OPEC cuts & US sanctions against Iran and Venezuela boosting global crude prices

In the meantime, the political rift between Venezuela and the United States continues with the US sanctions against the South American nation giving prices a slight boost. The cartel and the world's biggest exporter, Saudi Arabia, slashed its output more than expected under the OPEC deal, to 10.2 million barrels a day in January and is aiming to pump around 100,000 barrels less in February.

While yesterday's jawboning from OPEC continues to keep the oil complex bid.

The global oil market remains well supplied, the International Energy Agency said in its monthly market report on Wednesday, and output would still likely outstrip demand this year, despite OPEC's efforts and United States sanctions on Iran and Venezuela.

While US crude production is expected to grow by an amount that exceeds Venezuela's current output, the IEA warned that quantity is not the only important issue.

OPEC production fell to a four-year low in January as the cartel applied a new pact to boost global oil prices, the International Energy Agency said Wednesday, but Russian Federation and other ex-Soviet states failed to cut back output as much as promised.

"This is because, in terms of crude oil quantity, markets may be able to adjust after initial logistical dislocations", the group added.
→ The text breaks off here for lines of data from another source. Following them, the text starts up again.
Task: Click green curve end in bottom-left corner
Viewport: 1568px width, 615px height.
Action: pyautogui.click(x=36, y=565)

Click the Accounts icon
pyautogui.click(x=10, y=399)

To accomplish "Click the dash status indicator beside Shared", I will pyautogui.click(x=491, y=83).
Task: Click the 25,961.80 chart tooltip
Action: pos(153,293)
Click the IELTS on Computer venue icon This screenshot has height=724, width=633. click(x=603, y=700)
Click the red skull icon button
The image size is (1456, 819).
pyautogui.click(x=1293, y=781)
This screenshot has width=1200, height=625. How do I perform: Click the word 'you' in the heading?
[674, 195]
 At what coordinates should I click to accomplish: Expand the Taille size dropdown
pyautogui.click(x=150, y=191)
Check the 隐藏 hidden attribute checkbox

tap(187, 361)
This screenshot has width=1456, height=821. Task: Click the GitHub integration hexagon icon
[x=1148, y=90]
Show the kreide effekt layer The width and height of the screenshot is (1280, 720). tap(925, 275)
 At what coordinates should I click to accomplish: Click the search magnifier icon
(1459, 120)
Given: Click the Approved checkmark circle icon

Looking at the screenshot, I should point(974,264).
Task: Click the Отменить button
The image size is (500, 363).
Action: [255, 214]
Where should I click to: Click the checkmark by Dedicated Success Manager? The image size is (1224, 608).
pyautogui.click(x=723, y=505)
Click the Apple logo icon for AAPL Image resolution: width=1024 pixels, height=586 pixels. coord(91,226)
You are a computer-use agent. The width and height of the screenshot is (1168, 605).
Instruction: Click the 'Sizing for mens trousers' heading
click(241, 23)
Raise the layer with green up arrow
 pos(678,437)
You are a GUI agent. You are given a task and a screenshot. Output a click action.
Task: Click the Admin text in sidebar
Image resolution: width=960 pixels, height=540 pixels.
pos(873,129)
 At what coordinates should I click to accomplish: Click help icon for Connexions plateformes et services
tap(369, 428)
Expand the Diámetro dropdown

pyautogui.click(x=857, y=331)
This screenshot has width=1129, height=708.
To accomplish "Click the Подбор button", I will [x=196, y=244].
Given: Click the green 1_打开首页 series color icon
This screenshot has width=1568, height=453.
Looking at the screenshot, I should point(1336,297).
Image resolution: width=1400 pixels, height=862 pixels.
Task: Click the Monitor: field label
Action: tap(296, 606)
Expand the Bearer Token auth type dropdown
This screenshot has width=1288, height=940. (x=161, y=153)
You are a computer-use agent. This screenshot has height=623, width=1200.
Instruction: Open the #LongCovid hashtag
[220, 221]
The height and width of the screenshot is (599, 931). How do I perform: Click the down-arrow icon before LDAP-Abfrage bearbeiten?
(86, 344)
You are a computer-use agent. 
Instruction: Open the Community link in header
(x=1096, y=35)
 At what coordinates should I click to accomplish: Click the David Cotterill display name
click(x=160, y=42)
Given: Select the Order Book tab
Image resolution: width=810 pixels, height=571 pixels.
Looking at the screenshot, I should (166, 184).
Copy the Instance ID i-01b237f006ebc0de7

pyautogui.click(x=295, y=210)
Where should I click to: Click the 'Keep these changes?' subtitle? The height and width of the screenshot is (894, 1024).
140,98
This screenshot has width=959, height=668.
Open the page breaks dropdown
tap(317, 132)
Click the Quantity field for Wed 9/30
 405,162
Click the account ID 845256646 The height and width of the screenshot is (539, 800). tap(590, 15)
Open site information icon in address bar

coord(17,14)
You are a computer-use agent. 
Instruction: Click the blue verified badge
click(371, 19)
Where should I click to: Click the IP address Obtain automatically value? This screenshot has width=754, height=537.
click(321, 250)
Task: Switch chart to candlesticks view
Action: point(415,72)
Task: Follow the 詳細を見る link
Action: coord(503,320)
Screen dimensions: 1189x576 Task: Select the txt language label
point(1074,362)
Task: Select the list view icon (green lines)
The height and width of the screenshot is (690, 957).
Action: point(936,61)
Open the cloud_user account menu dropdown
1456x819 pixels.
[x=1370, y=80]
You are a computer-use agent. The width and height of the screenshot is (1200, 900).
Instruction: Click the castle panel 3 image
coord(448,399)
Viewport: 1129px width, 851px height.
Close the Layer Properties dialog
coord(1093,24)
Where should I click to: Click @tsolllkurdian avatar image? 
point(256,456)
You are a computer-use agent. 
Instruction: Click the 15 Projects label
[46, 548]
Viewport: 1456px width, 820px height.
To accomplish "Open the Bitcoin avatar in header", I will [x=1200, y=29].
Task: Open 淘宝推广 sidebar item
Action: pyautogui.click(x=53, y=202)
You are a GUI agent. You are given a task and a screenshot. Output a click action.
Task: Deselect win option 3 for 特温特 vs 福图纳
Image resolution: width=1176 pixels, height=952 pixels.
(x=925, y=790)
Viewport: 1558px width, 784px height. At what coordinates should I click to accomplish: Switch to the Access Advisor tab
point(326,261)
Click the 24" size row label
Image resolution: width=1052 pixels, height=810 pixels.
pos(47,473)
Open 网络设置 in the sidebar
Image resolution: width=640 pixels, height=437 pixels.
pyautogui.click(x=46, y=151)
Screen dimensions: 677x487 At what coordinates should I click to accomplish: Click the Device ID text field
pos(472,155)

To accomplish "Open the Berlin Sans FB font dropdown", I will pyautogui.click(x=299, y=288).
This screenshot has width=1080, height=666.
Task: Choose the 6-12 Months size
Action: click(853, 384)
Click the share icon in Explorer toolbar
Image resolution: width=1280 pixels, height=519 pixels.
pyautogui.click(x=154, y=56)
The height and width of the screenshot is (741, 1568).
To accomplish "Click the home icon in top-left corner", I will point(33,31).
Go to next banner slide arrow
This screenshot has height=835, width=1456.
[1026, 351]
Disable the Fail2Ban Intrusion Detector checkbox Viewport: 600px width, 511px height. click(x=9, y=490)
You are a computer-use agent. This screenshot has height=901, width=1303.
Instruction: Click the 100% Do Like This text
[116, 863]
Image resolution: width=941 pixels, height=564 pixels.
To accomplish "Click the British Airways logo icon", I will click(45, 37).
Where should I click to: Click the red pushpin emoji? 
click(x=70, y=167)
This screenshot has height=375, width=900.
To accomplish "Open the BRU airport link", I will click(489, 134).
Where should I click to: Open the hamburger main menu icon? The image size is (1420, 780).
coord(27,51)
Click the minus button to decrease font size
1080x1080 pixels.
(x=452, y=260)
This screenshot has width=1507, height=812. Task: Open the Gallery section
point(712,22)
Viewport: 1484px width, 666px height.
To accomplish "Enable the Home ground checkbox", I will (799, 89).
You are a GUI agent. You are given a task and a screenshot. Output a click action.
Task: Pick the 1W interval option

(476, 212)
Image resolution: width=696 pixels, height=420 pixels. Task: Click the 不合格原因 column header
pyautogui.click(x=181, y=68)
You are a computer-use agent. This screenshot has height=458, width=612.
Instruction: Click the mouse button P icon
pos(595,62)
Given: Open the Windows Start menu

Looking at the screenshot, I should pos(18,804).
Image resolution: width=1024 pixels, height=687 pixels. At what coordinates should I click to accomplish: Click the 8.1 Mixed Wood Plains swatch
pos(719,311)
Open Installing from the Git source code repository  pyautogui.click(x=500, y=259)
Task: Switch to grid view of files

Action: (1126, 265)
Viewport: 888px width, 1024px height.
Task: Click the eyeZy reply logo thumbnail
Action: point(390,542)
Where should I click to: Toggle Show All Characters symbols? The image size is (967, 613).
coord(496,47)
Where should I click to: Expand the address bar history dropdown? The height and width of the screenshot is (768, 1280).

Analysts were looking for a build of about 2.300 million barrels.

The moderate growth is reportedly tied to the voluntary output cuts led by the Organization of the Petroleum Exporting Countries (OPEC) and its non-OPEC allies.

Sanctions announced last month prohibit US corporations and persons from financial transactions with state-owned oil company PDVSA.

The ongoing closure of parts of the Keystone pipeline that brings Canadian oil into the United States also helped prop up WTI, traders said.

However, the Organisation of Petroleum Exporting Countries, OPEC, in its latest monthly oil report released on Tuesday, said Nigeria's oil production dropped to 1.687 million bpd in January from 1.797 million bpd.

The U.S. administration likely calculated any fallout from sanctions on oil prices would be small given the limited volumes of crude involved and the expectation that the standoff would be resolved quickly. Additionally, gains are being limited by weakening global demand.

If refiners are unable to source enough heavy and extra heavy crude, they will buy the next best alternative, in this case medium density crudes, so the impact of sanctions is rippling through the entire oil market.